Thursday, February 12th, 2004

When 10,000 protesters gathered in November at the infamous school housed in Fort Benning, Ga., they encountered not merely armed guards and barbed wire fencing, but a pumped-up PA system drowning out their words with patriotic music.

The symbolism could hardly have been more stark or, to my mind, more obscene: Amid amber waves of grain, the barbed wire of the national security establishment is supposed to be invisible.

The protesters, 27 of whom were eventually arrested, had gathered — as people have been gathering for 14 years now — to demand the shutdown of the Western Hemisphere Institute for Security Cooperation, better known by its former name, the School of the Americas.

Even if you have heard of the place, you may have a hard time believing that it really exists, or that it is what it is: a “school” for the torturers and assassins who keep order in Latin America on our behalf.

It’s a bloody business, keeping the rich rich, channeling the desperation of the poor into sweatshops and out of social movements and demands for land reform. If you’re a union leader in a country controlled by SOA graduates, your life is in danger. If you talk against free trade, your life is in danger.

We claim to have gone to war in Iraq to topple a bloody dictator from power, but on this side of the world, human rights abuses – mass graves, murdered priests – begin at a compound in Fort Benning.

Since 1946, the SOA (which was located in Panama until 20 years ago, when popular discontent forced it to move north of the border), some 50,000 soldiers from 18 countries throughout the hemisphere have received training in the brutal game of counterinsurgency. Name a massacre, atrocity or “dirty little war” of the last half century in Latin America and there’s a good chance SOA grads were involved.

The Guatemalan death squads? The disappeared of Argentina? Pinochet’s reign of terror in Chile? The 1980 assassination of Archbishop Oscar Romero in El Salvador? The slaughter of 800 Salvadoran men, women and children in the village of El Mozote? All of these horrors and dozens more bear the stamp of SOA.

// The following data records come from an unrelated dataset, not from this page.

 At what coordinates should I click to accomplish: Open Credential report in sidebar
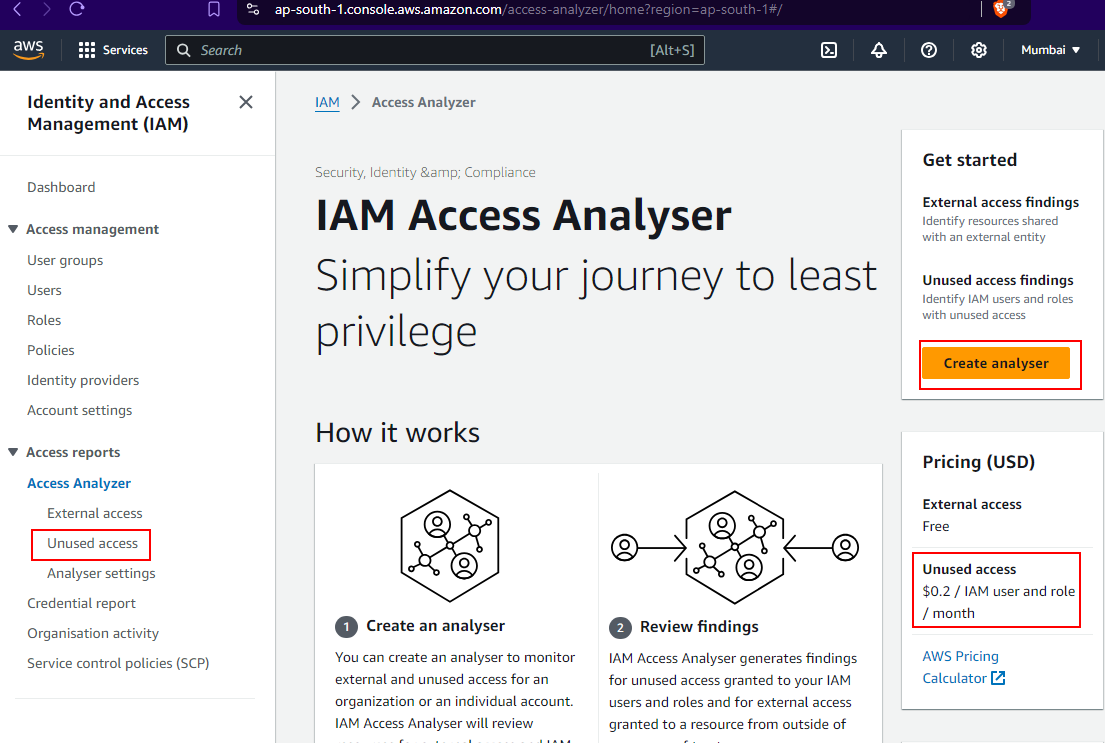click(x=81, y=603)
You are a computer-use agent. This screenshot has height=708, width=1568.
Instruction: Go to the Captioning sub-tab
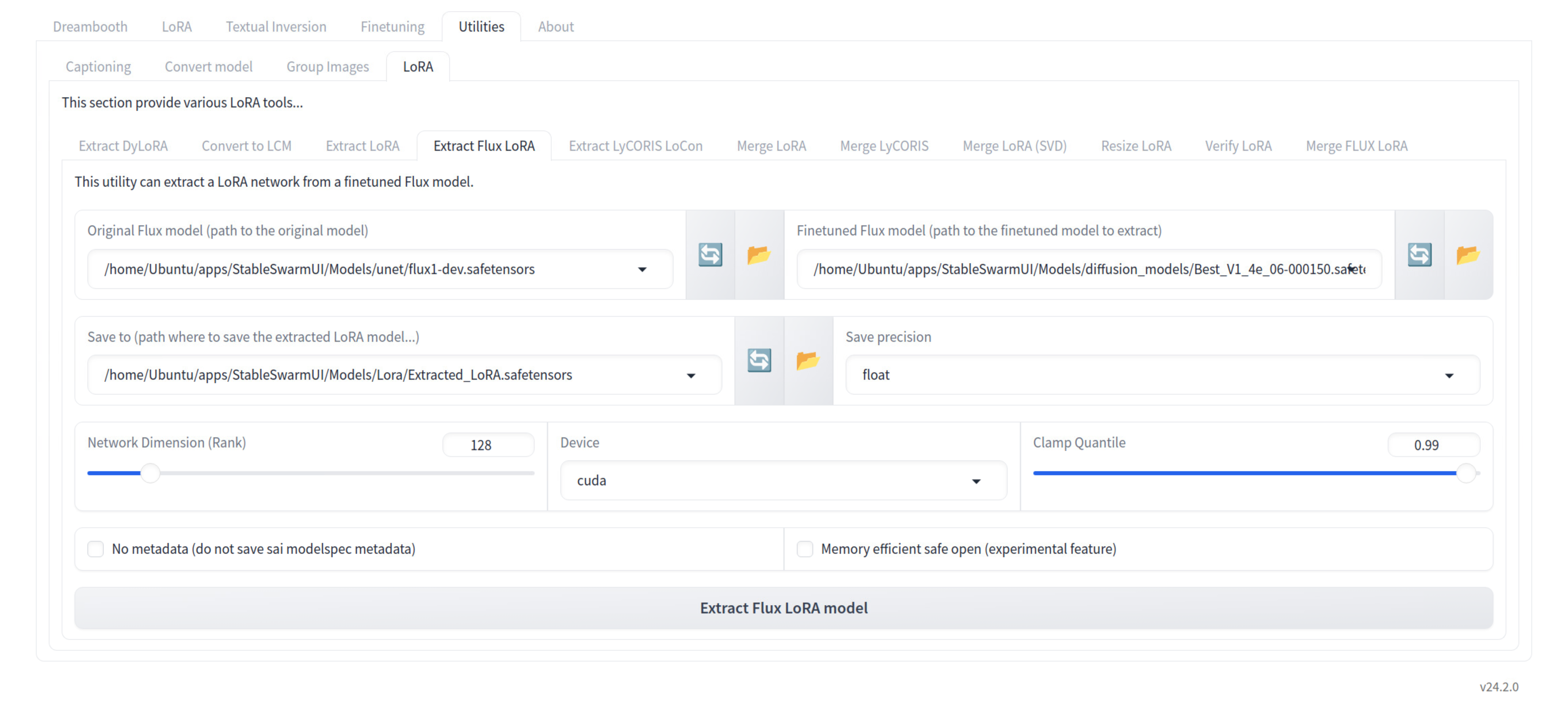(98, 66)
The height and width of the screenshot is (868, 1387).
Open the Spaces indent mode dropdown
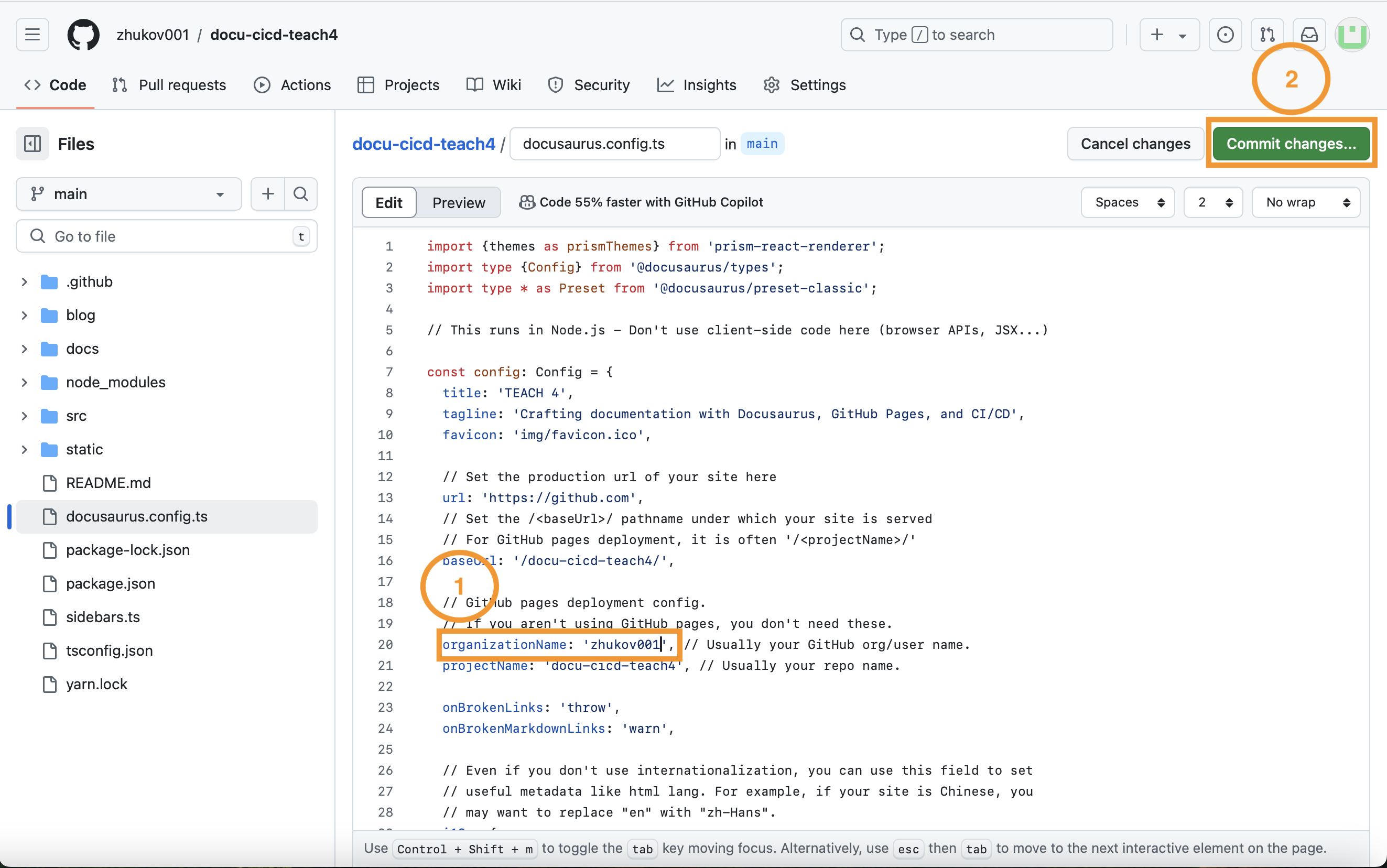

Father Roy Bourgeois, the Maryknoll priest who founded SOA Watch, came slowly to his role as passionate opponent of U.S. foreign policy. He has so far spent four years in prison, he told me recently, on charges stemming from his protests at Fort Benning, “and we’re not going away until the school is closed.”

It’s been a long journey for the self-described “Sunday Catholic” from the bayou country of Louisiana, who joined the Navy as a young man, served a tour of duty in Vietnam and thought of making the military his career. Vietnam woke him up. He saw too much. He met a missionary, for instance, who ran an orphanage for 380 children, whose parents had been killed by Americans. On his return to the states, he entered the seminary.

His first placement as a priest was a parish in the slums of La Paz, Bolivia. “When you live with the poor you begin to speak the language of the poor. They became my teachers,” he said.

From that perspective, he saw — lived through — American foreign policy in Latin America. In 1980, Archbishop Romero was assassinated in El Salvador; then two of Bourgeois’ friends, Ita Ford and Maura Clark, were among four nuns raped and murdered in that country a few months later, by soldiers of the government the U.S. was supporting with massive aid.

Most of the killers were SOA grads, but this only came to light in 1990, after U.S. Rep. Joseph Moakley investigated the brutal execution of six Jesuit priests, their housekeeper and her daughter in El Salvador in November 1989. Moakely’s report on the murders, implicating the SOA, first made Bourgeois aware of the school.

Ten people, including Congressional Medal of Honor winner Charlie Liteky, took part in the first SOA protest, on the anniversary of those eight deaths. All were arrested. Bourgeois’ sentence – for trespassing and splashing a vile of his own blood on photographs of the school’s “honor graduates” – was 14 months.

In prison, he said, “We learned we couldn’t be silenced.”

Indeed, in 14 years, the protesters’ numbers have increased a thousandfold. Neither arrests nor barbed wire has silenced them. “America the Beautiful” won’t either.